**Work to complete:** Leaving out all pictures, write out word for word the lines from the one containing "Image resolution: width=928" to the end of the data below.

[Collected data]
——————————

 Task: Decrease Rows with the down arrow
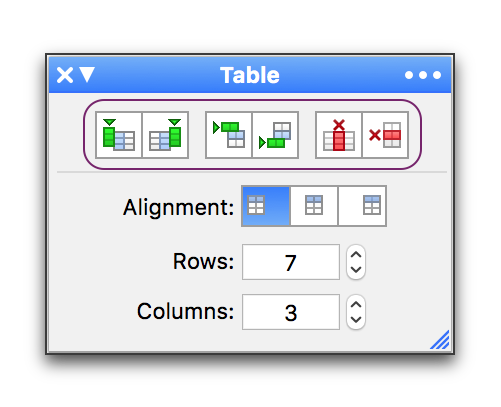point(356,270)
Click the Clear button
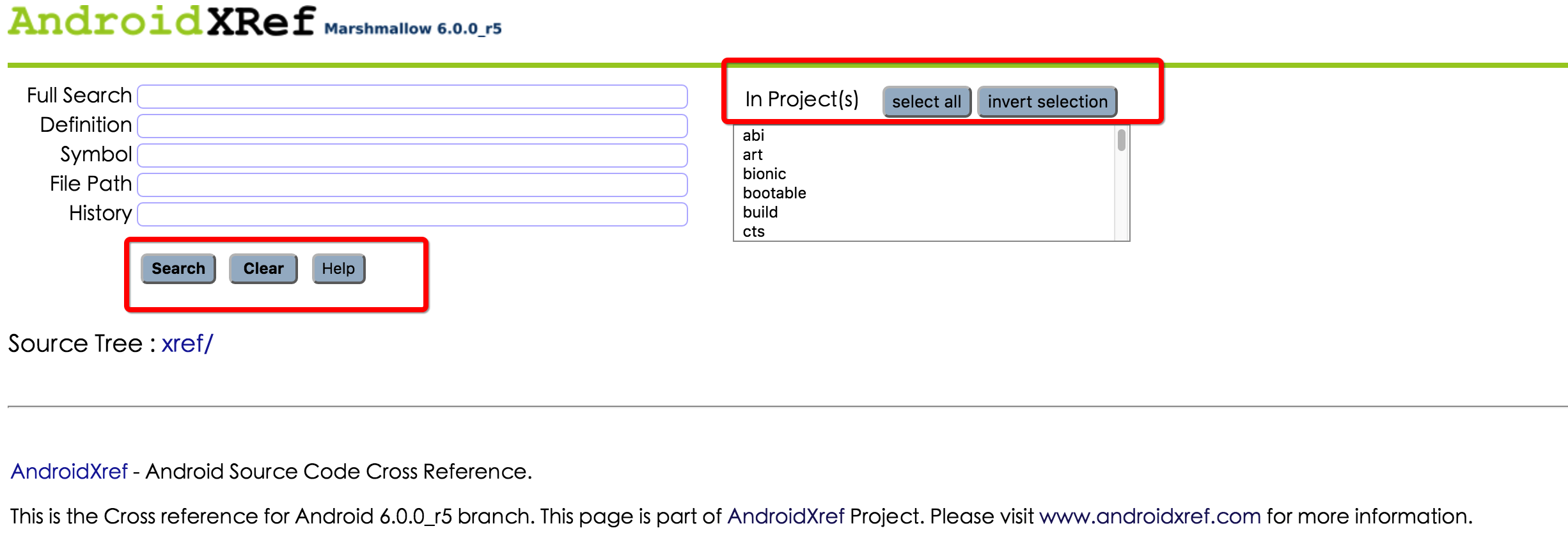1568x549 pixels. [x=263, y=269]
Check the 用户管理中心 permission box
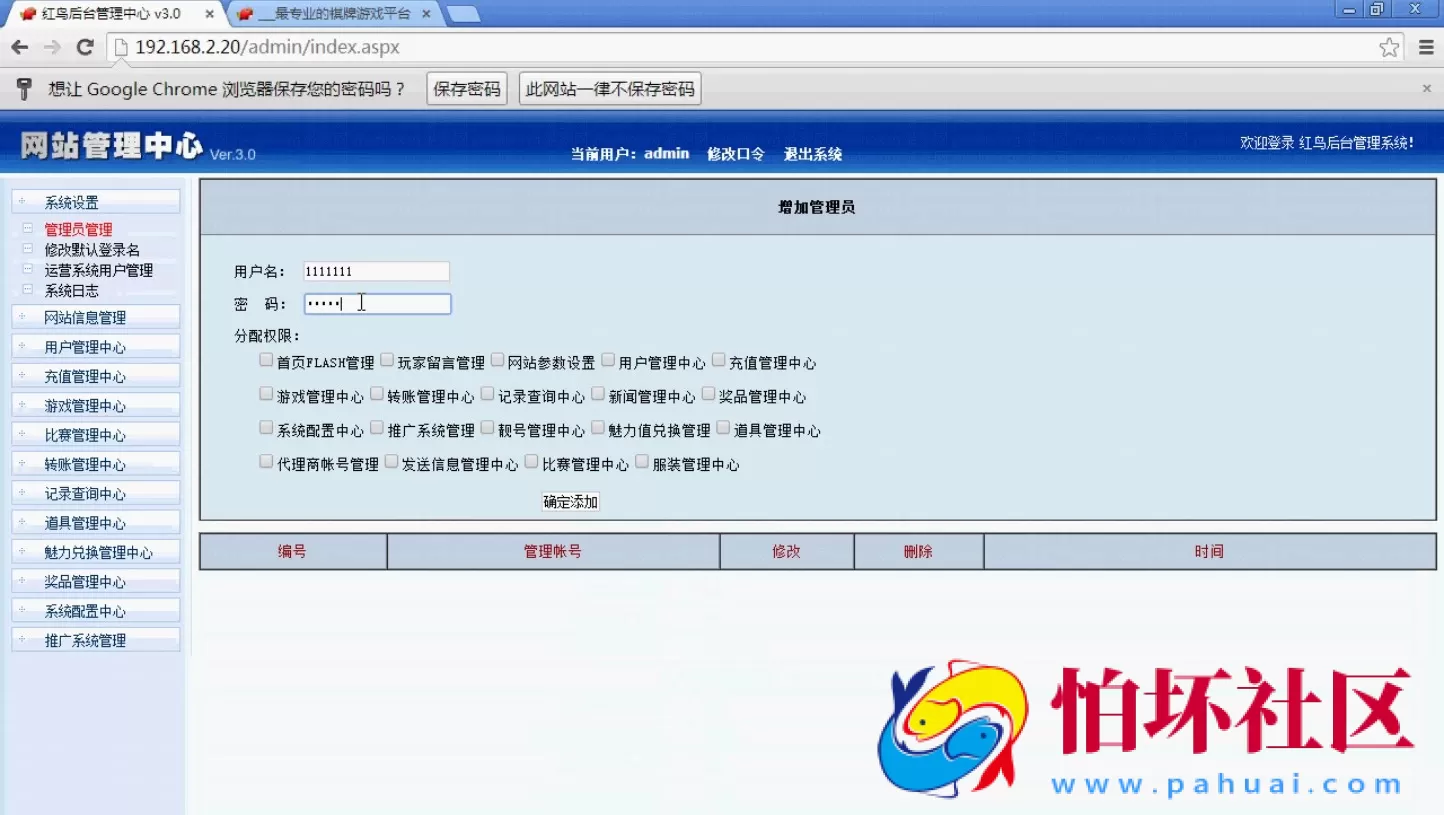This screenshot has height=815, width=1444. pyautogui.click(x=608, y=359)
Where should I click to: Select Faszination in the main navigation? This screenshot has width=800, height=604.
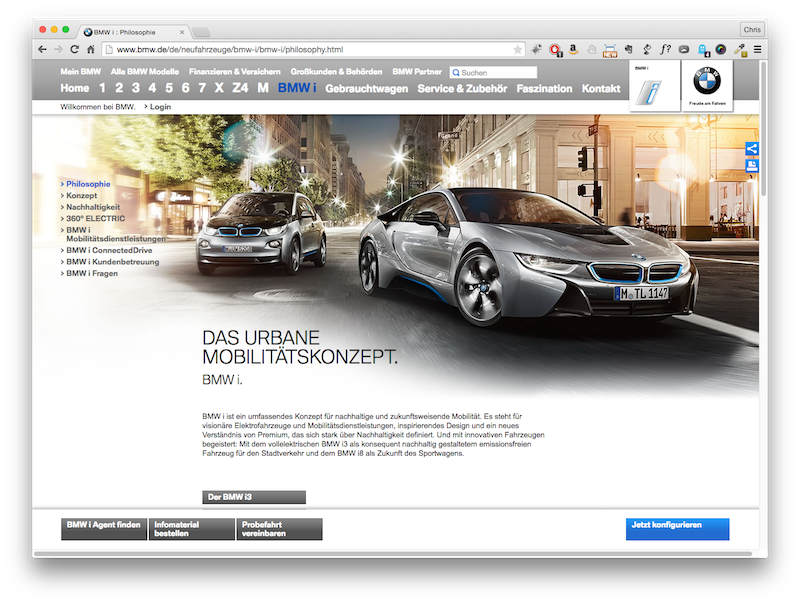pyautogui.click(x=544, y=89)
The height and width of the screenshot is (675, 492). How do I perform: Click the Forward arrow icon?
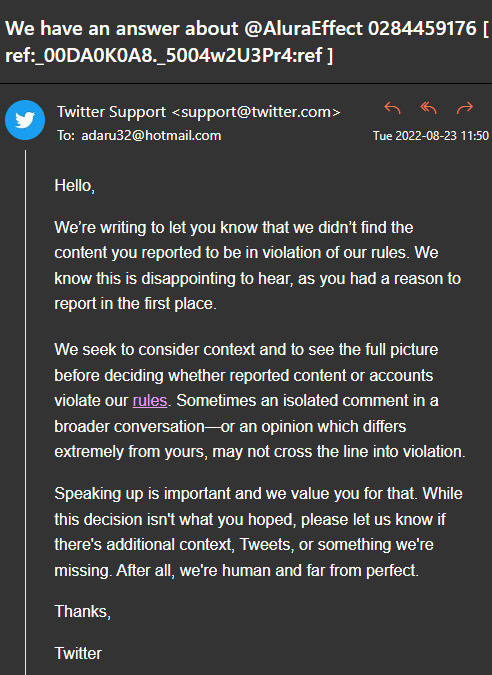click(465, 108)
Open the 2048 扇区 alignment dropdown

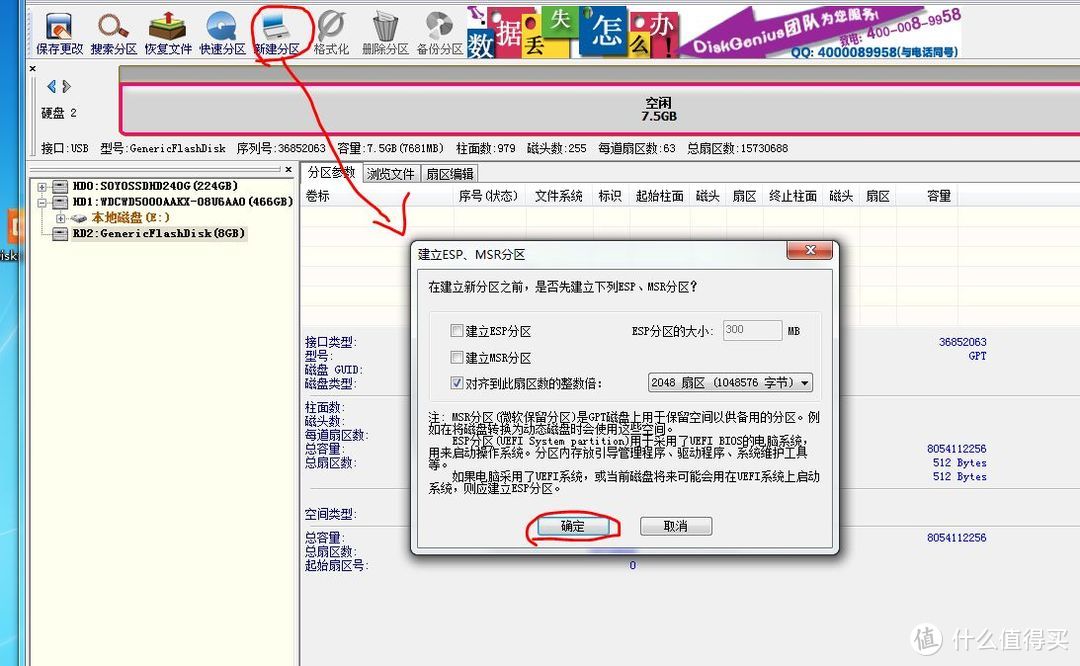tap(731, 382)
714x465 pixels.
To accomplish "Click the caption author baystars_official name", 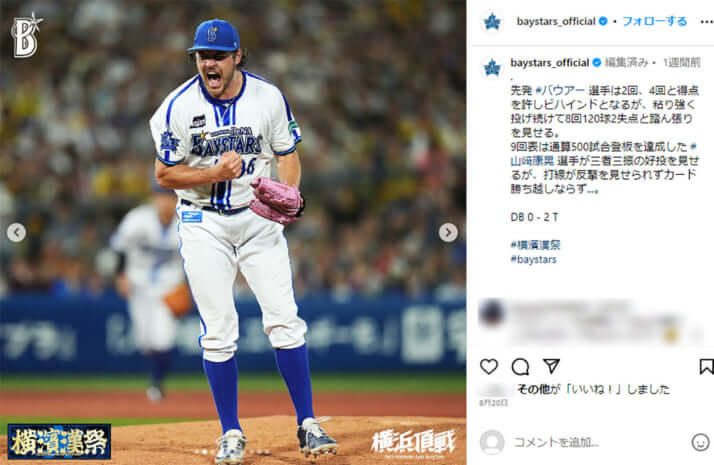I will [x=550, y=63].
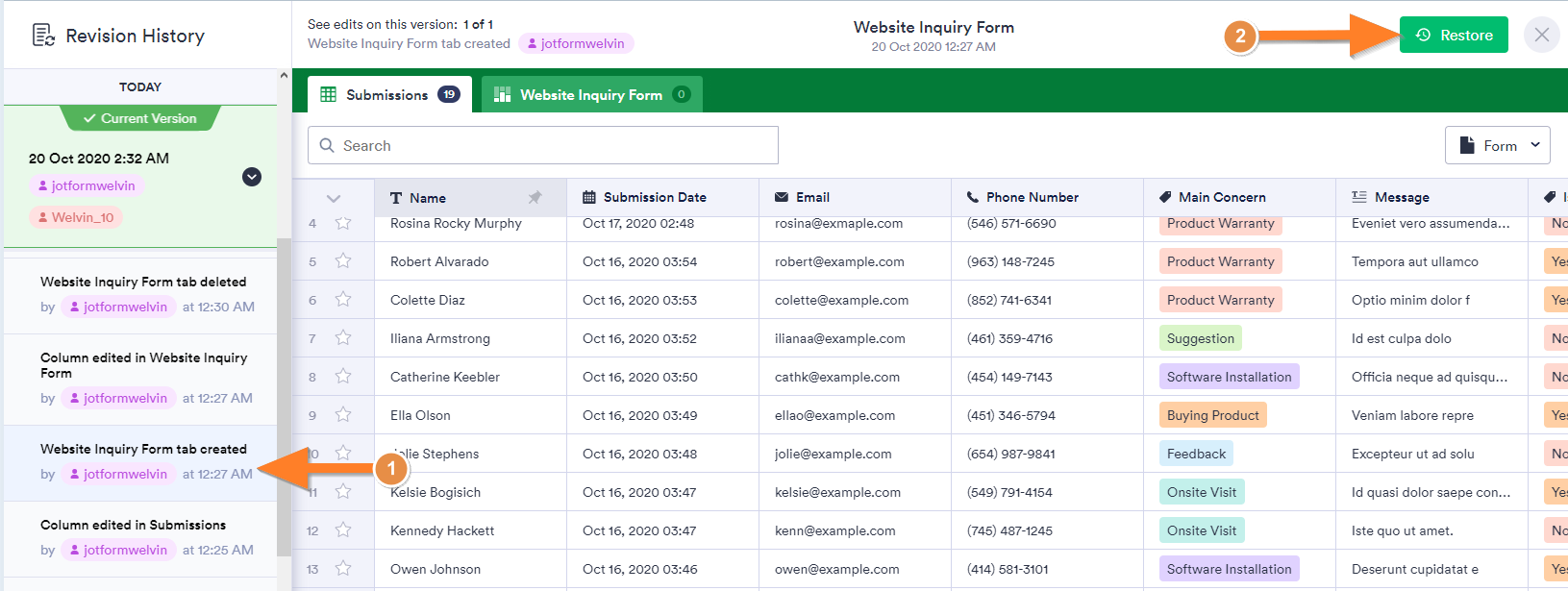This screenshot has height=591, width=1568.
Task: Switch to the Submissions tab
Action: pyautogui.click(x=389, y=94)
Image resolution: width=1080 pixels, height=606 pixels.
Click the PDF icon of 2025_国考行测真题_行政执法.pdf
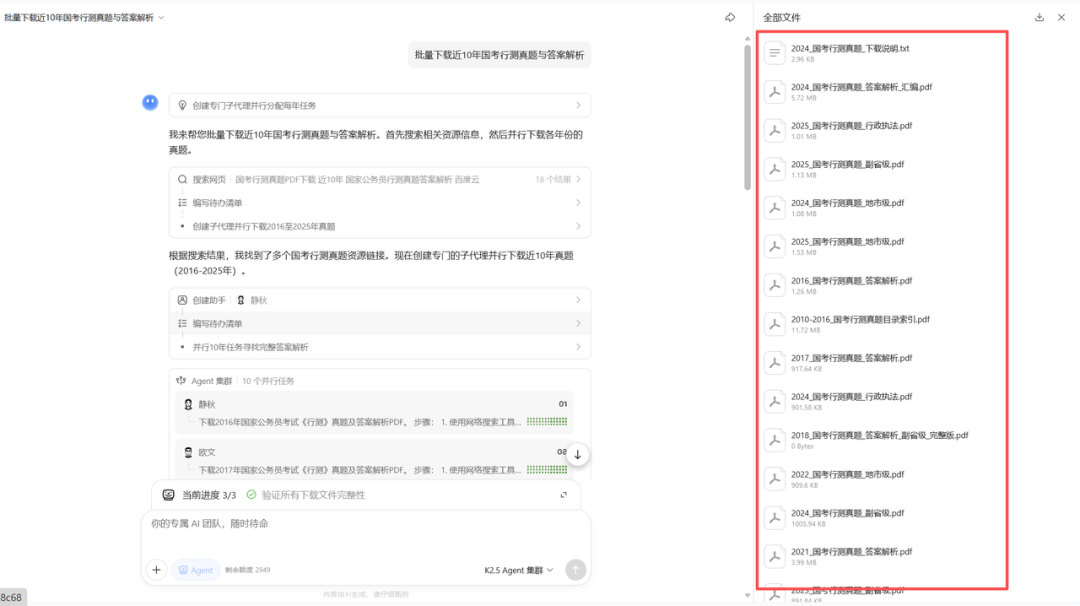click(775, 130)
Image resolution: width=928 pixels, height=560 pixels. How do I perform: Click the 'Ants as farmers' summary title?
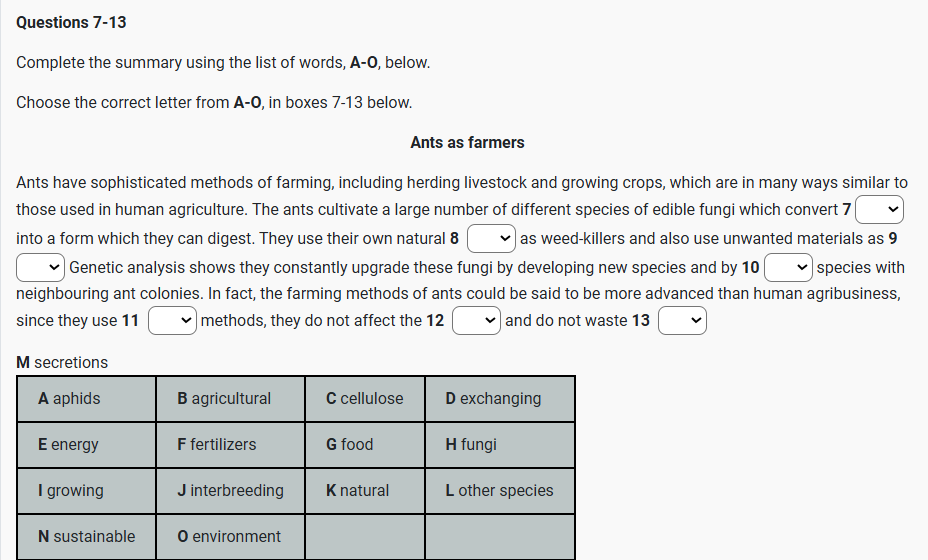(467, 143)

——————————

**Response:**
Image resolution: width=928 pixels, height=560 pixels. How do I perform: Click the 'Ants as farmers' summary title?
(467, 143)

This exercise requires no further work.